Agham pointed out that the country was rich in such resources, including geothermal, wind, and hydropower.
“While we welcome the knowledge exchange on nuclear energy technology between Russia and the Philippines, we vehemently oppose the studies on the possible rehabilitation of the BNPP,” Agham secretary general Finesa Cosico said in a statement.
The BNPP is “an environmental and health hazard with obsolete technology, perilously placed atop the active Lubao fault and on the slopes of Mt.
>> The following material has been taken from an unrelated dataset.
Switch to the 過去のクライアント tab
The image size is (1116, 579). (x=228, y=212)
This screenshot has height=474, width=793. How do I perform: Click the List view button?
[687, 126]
Natib, a capable volcano,” Cosico said.
Last Monday, Russia’s State Atomic Energy Corp. signed with the Department of Energy a memorandum of cooperation (MOC), which the DOE said “will enable the country to come up with national policies for the development of safe and secure power generation practices through nuclear energy.”
The MOC also covers the conduct of “feasibility studies on construction in the Philippines of small modular nuclear power plants, onshore or offshore, but not limited to analysis of technical, commercial, financial and legal aspects.”
Also covered is the “audit and assessment of the [BNPP’s] technical condition, including the option of its rehabilitation.”
Energy Secretary Alfonso Cusi has earlier indicated his desire to revive the BNPP—which was completed in the early 1980s, but never commissioned due to fears of substandard workmanship, as well as allegations of corruption over its construction—in a bid to diversify the country’s so-called energy mix.
“Since the country doesn’t have uranium resources that can fuel nuclear power plants, we will return to a similar scenario similar to oil and coal energy, where we remain dependent on imported fuel [for the BNPP],” Cosico said.
“Nuclear energy also has direct costs that can be passed on to the people such as nuclear tax, decommissioning costs, and waste disposal costs,” she added. “This can result in higher rates for electricity consumers.”